5 Surefire Ways BEST CLINIC REVIEW Will Drive Your Business Into The Ground
Jet-lagged and appearing just a little surprised at the unusually vociferous welcome at his sold-out guitar clinic, Robben Ford strapped on his black Sakashta and plugged straight into a Fender Super Reverb amp.
And for the next hour . 5, he proved forever that tone comes from the head, heart and hands. The person exudes soul. Describing his style as ‘freeform but with a method’, Robben began by talking about his early years studying the saxophone. Growing up in the tiny town of Ukiah, CA, he listened to the neighborhood radio station, KUKI, “or kooky”, as he says with fun.
His parents also joined an archive club, where he was subjected to Ravel’s Bolero and Dave Brubeck’s Take 5. Listening to saxophonist Paul Desmond on Take 5 made him want to play the alto. Playing the saxophone for 11 years, Robben learned to learn music, but admitted that his reading skills didn’t transfer readily to your guitar. Teaching himself to play your guitar was a far more intuitive process, he states, and he learned by hearing the first Paul Butterfield Blues Band album featuring Mike Bloomfield. Listening intently to Bloomfield’s playing proved to be a major turning point, and for a while Ford reckons he sounded nearly the same as his hero.
Having turn into a household name himself, and a guitar hero to numerous, Ford non-chalantly described his style as a combination of folk-blues and jazz., a musical fusion that has served him well. Elaborating further, Ford emphasized the need to experiment and make mistakes to be able to create a personal style. Likening his approach to being nearly the same as fingerpainting on the guitar, he was emphatic that music should result from a place of feeling and not just from technique.
When asked about his practice schedule, Ford replied he practiced intensely at first. 牙套 joked that he learned his very first ‘hip’ blues chord from considering the picture on the cover of the initial Paul Butterfield Blues Band album where Mike Bloomfield was holding down a dominant 9th chord. From then on early epiphany, Ford made a decision to bone up on his chordal knowledge. Laughing, he recalled getting a hold of Mel Bay’s Jazz Chords Vol. 1 book and began to utilize the jazzier chord voicings he learned when he began playing with Charlie Musselwhite. To demonstrate, Ford then launched into a more elaborate jazz-blues progression throwing in a multitude of chord substitutions into mix.
Delving into his improvisational approach, Ford described how he learned several scales and some standard bebop licks, and boiling everything right down to ii-V progressions. Ford assured his audience that the language of music was actually very easy, and how, literally, it might all be learned in a couple weeks. Emphasizing the necessity for simplicity and the significance of finding one’s own voice, Ford proferred that although musicians dilligently transcribed and learned Herbie Hancock and John Coltrane licks, it rarely evolved into finding their very own voice. Doing it his own way, he says, has kept him unique.

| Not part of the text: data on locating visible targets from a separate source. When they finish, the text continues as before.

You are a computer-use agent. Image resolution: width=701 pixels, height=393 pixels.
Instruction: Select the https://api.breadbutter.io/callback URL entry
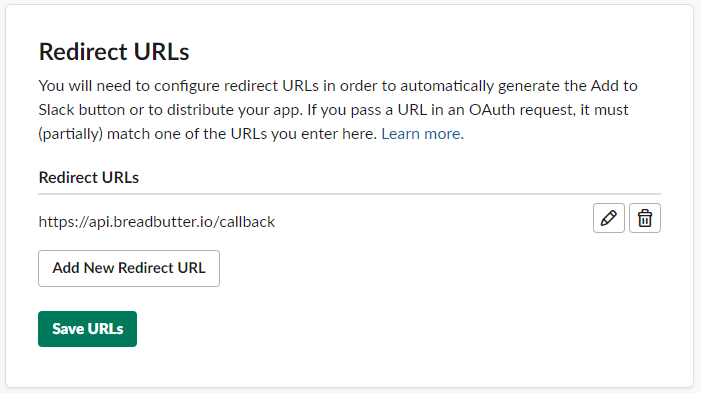tap(156, 222)
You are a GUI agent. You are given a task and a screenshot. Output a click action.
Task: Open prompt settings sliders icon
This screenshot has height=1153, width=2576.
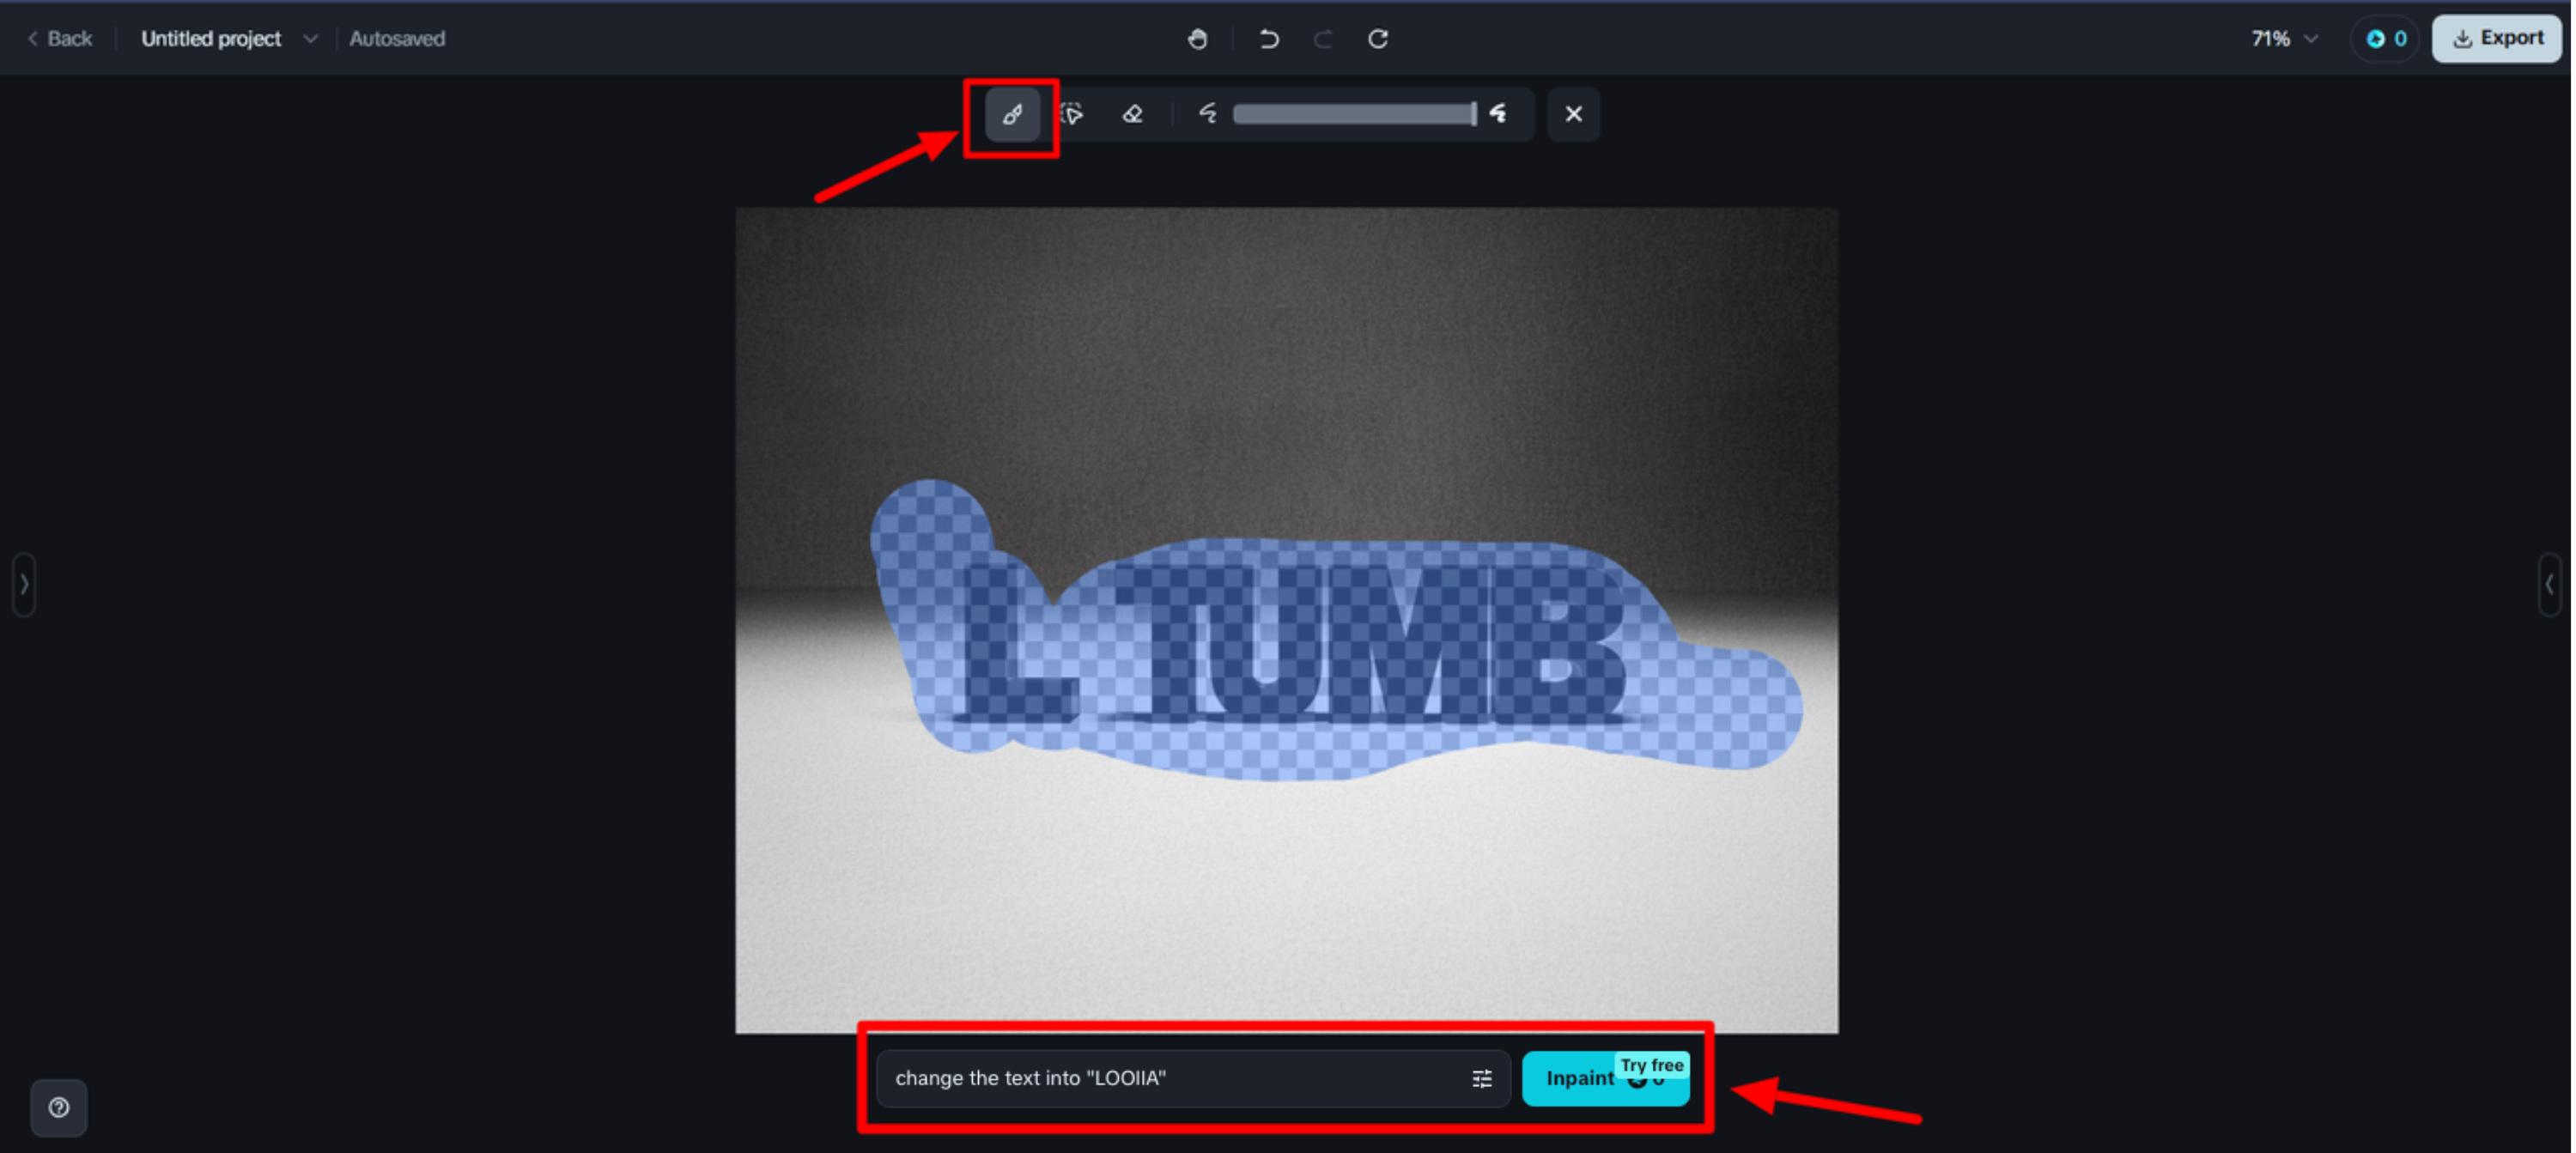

Asked about his current amplification setup for tours, Robben expressed his preference for Fender Super Reverbs, explaining that his setup when he was with Jimmy Witherspoon’s group contains a Gibson L5 archtop into a Super Reverb amp. With good speakers and matched tubes, the Super Reverb, he says, is his favorite. When asked about pedals and effects, Ford was emphatic that they hindered one from finding one’s own sound. Devoid of pedals when he started out, he states, enabled him to work on his tone and he encouraged every guitar player in the audience to do away with pedals, for at least a while.
Delving into his sophisticated soloing style, he spoke about his fondness for the diminished scale, which he learned from jazz guitarist Larry Coryell when Ford was19 years old. Coryell described it to him because the half-tone/whole-tone scale and Ford started practicing it immediately and creating a few of his own licks. He says he could instantly hear that the b9 on the dominant 7th chord reminded him of ideas jazz trumpeter Miles Davis found in his own playing.
Following a tasty demonstration of some lines that outlined the changes to a blues progression perfectly, Robben explained how the diminished scale acted as a transition to the IV chord in a blues. Elaborating further, he talked about locating the common tones in the diminished scale that moved seamlessly to another chord and how they could be used in soloing when likely to the IV and the V chord aswell.